- **TASK DIRECTIONS**
Restate the data below word for word. Skip any images it contains.

# # #

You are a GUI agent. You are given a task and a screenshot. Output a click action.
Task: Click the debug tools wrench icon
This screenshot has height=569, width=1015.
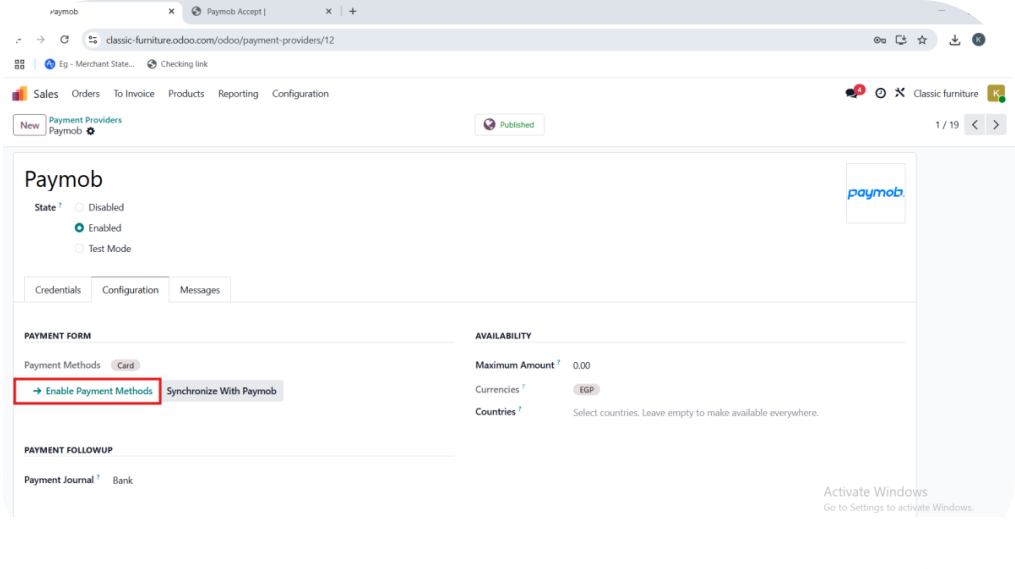coord(899,93)
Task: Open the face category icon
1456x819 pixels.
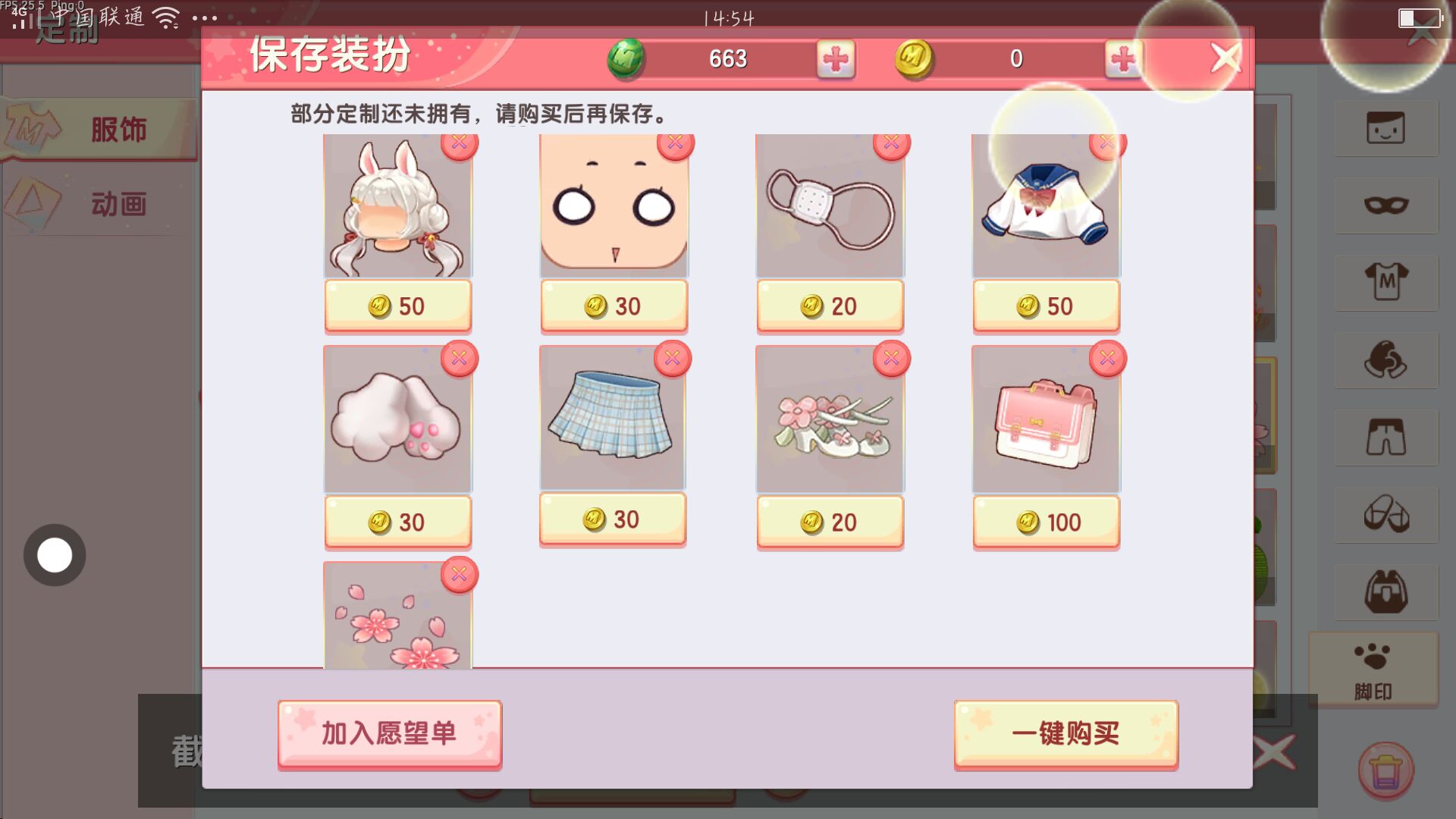Action: pos(1385,128)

# # #

- **EXERCISE SOLUTION**
You are a GUI agent. You are given a task and a screenshot. Output a click action.
Task: Click the debug tools wrench icon
This screenshot has height=569, width=1015.
coord(899,93)
Task: Open the face category icon
1456x819 pixels.
Action: pos(1385,128)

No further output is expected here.